Transformers documentation

CHMv2

Transformers

You are viewing main version, which requires installation from source. If you'd like regular pip install, checkout the latest stable version (v5.7.0).

Join the Hugging Face community

and get access to the augmented documentation experience

Collaborate on models, datasets and Spaces

Faster examples with accelerated inference

Switch between documentation themes

to get started

This model was released on 2026-03-11 and added to Hugging Face Transformers on 2026-03-11.

CHMv2

Overview

The Canopy Height Maps v2 (CHMv2) model was proposed in CHMv2: Improvements in Global Canopy Height Mapping using DINOv3. Building on our original high-resolution canopy height maps released in 2024, CHMv2 delivers substantial improvements in accuracy, detail, and global consistency by leveraging DINOv3, Meta’s self-supervised vision model.

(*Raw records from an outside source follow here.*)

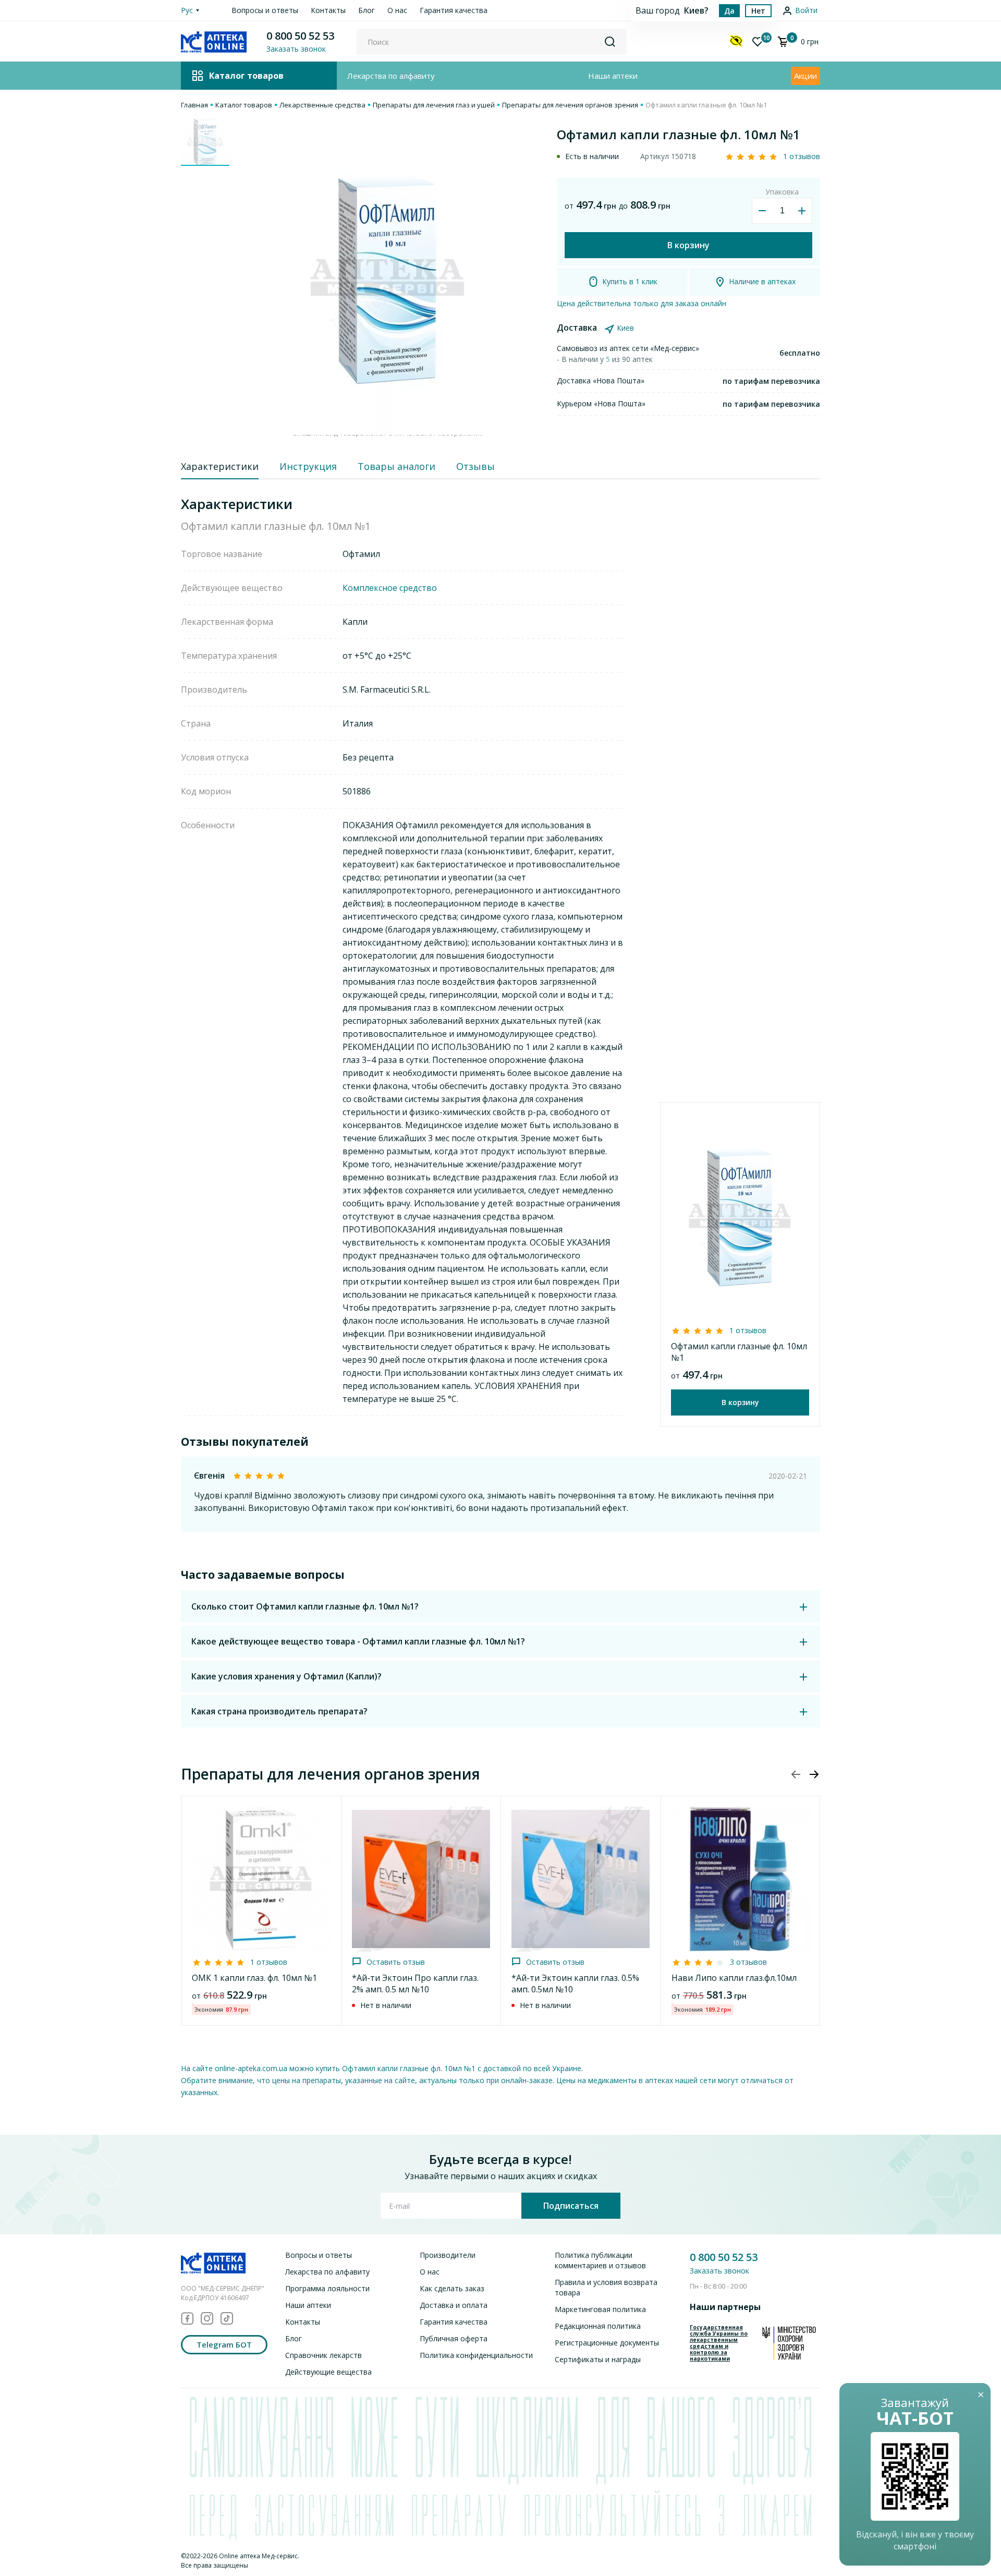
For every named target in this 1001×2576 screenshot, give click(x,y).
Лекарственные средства (322, 105)
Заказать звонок (719, 2271)
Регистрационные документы (607, 2343)
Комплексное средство (390, 588)
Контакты (328, 10)
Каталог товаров (243, 105)
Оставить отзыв (396, 1962)
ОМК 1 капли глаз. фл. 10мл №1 (254, 1978)
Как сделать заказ (452, 2288)
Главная (194, 105)
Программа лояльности (327, 2288)
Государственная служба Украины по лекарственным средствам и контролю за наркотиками (719, 2343)
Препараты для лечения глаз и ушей (434, 105)
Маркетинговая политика (600, 2309)
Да (729, 11)
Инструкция (308, 466)
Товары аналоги (396, 466)
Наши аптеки (613, 75)
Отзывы (475, 466)
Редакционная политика (598, 2326)
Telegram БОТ (224, 2344)
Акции (805, 75)
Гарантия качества (453, 10)
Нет (758, 11)
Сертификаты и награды (598, 2359)
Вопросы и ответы (264, 10)
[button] (814, 1774)
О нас (397, 10)
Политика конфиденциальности (476, 2355)
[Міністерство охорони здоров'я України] (789, 2343)
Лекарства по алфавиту (391, 75)
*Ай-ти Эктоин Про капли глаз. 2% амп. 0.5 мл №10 (415, 1983)
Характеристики (220, 466)
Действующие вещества (328, 2372)
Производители (447, 2255)
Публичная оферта (453, 2338)
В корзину (688, 245)
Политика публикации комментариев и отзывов (600, 2260)
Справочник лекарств (323, 2355)
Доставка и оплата (453, 2305)
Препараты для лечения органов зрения (570, 105)
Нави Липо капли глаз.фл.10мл (734, 1978)
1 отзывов (801, 156)
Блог (366, 10)
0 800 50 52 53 (300, 36)
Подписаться (571, 2205)
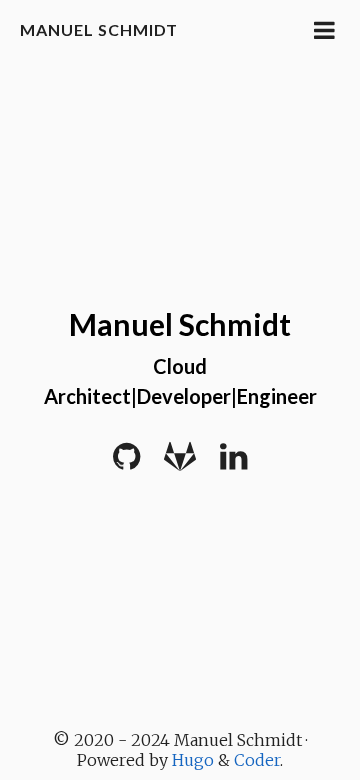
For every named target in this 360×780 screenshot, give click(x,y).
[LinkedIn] (233, 463)
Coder (257, 760)
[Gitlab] (180, 463)
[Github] (126, 463)
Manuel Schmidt (99, 29)
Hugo (193, 760)
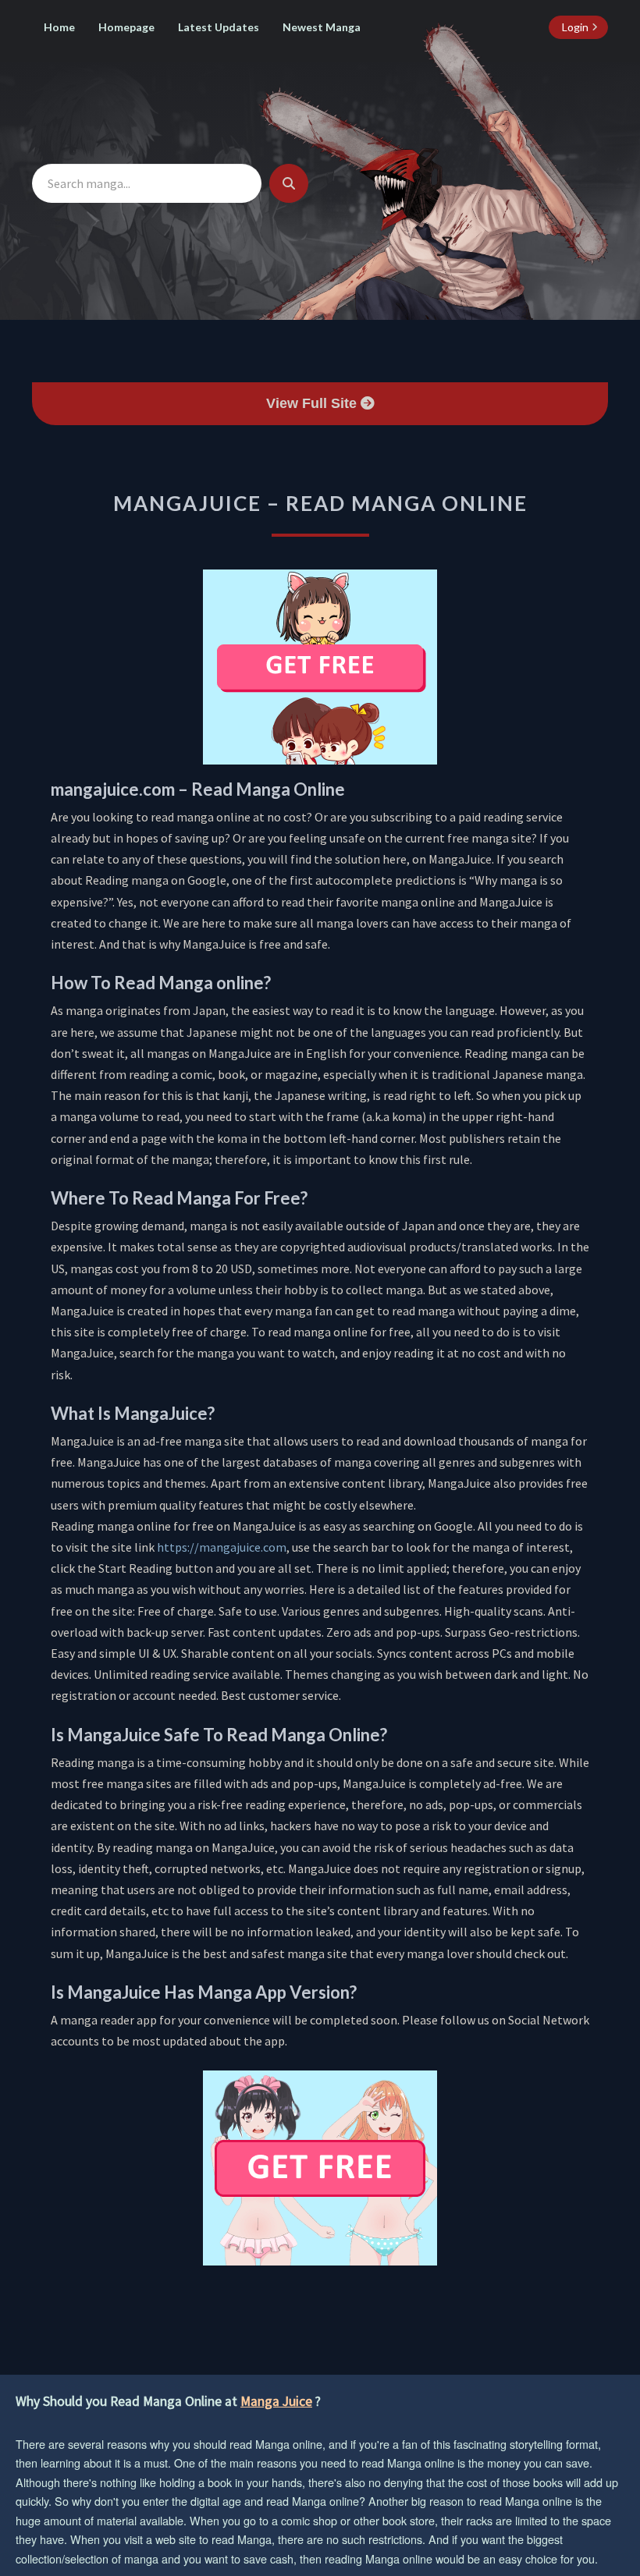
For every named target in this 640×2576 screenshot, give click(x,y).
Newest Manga (322, 27)
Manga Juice (276, 2401)
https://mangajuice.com (221, 1547)
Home (59, 27)
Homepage (126, 27)
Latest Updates (218, 27)
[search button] (288, 183)
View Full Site (313, 403)
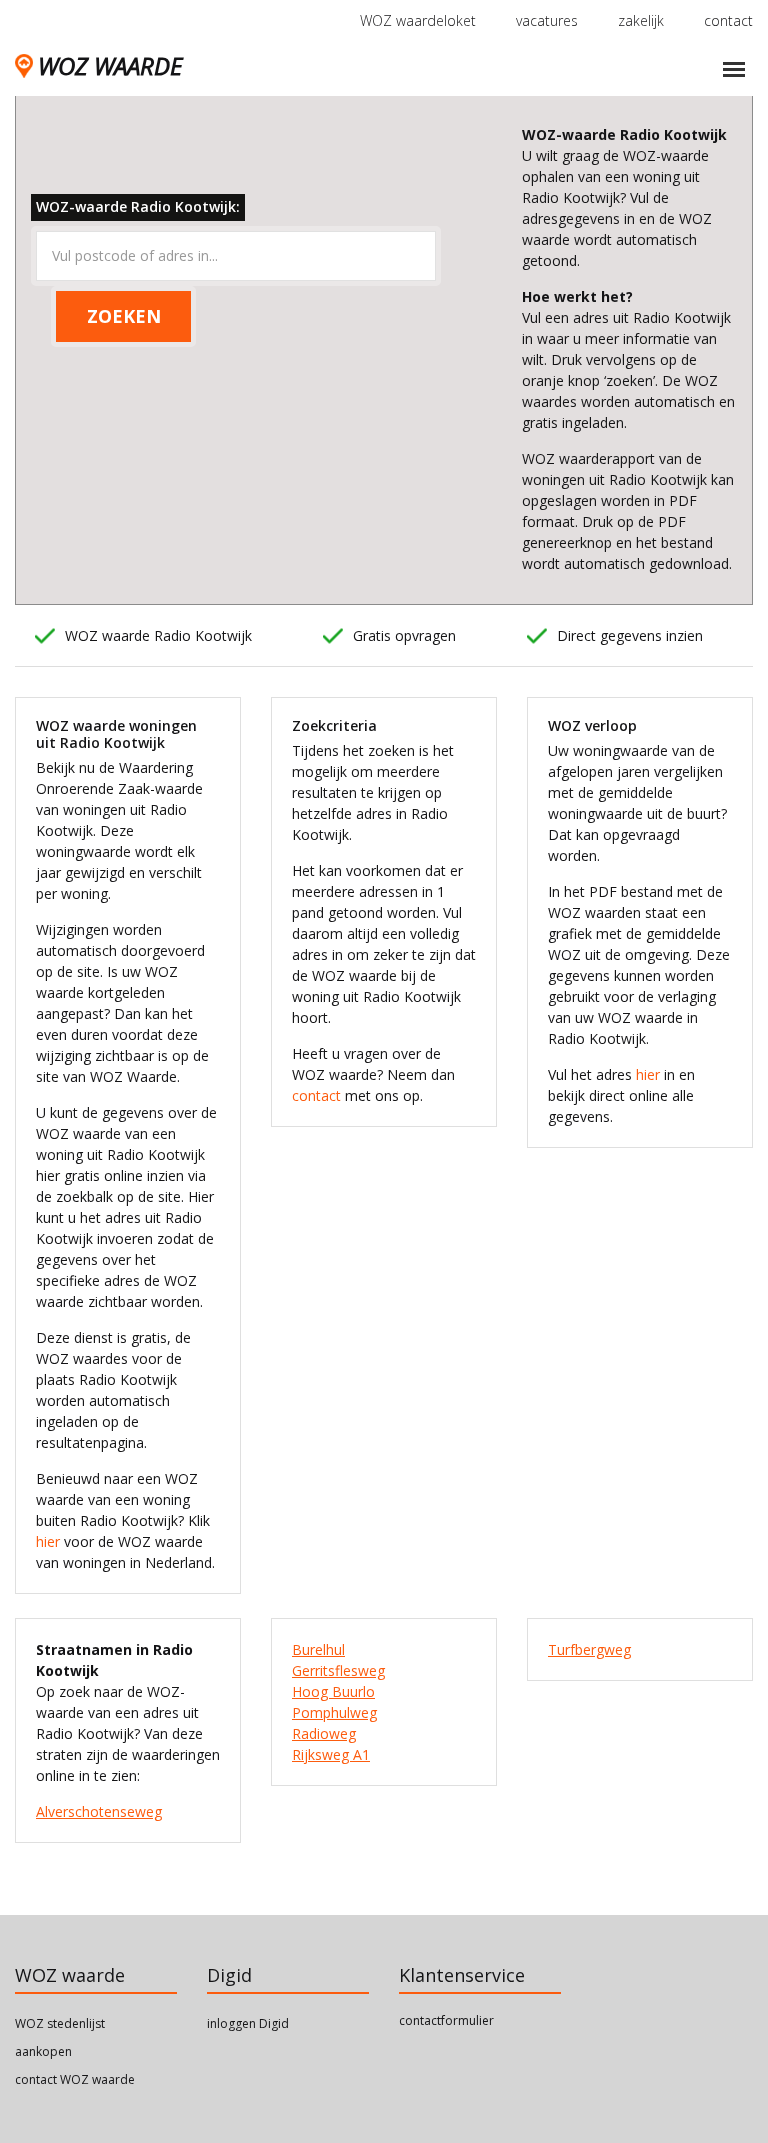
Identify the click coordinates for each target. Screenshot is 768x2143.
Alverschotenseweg (99, 1811)
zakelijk (641, 20)
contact (728, 20)
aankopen (43, 2051)
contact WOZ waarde (75, 2079)
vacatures (547, 20)
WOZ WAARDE (110, 65)
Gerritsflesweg (338, 1670)
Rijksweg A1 (331, 1754)
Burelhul (318, 1649)
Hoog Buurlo (333, 1691)
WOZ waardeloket (418, 20)
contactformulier (446, 2020)
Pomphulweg (334, 1712)
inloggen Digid (248, 2023)
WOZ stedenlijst (60, 2023)
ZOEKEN (124, 316)
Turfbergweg (589, 1649)
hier (48, 1541)
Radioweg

You can find more information here, and the original code here.

The abstract from the paper is the following:

Accurate canopy height information is essential for quantifying forest carbon, monitoring restoration and degradation, and assessing habitat structure, yet high-fidelity measurements from airborne laser scanning (ALS) remain unevenly available globally. Here we present CHMv2, a global, meter-resolution canopy height map derived from high-resolution optical satellite imagery using a depth-estimation model built on DINOv3 and trained against ALS canopy height models. Compared to existing products, CHMv2 substantially improves accuracy, reduces bias in tall forests, and better preserves fine-scale structure such as canopy edges and gaps. These gains are enabled by a large expansion of geographically diverse training data, automated data curation and registration, and a loss formulation and data sampling strategy tailored to canopy height distributions. We validate CHMv2 against independent ALS test sets and against tens of millions of GEDI and ICESat-2 observations, demonstrating consistent performance across major forest biomes.

Usage examples

Run inference on an image with the following code:

from PIL import Image
import torch

from transformers import AutoModelForDepthEstimation, AutoImageProcessor

processor = AutoImageProcessor.from_pretrained("facebook/dinov3-vitl16-chmv2-dpt-head")
model = AutoModelForDepthEstimation.from_pretrained("facebook/dinov3-vitl16-chmv2-dpt-head")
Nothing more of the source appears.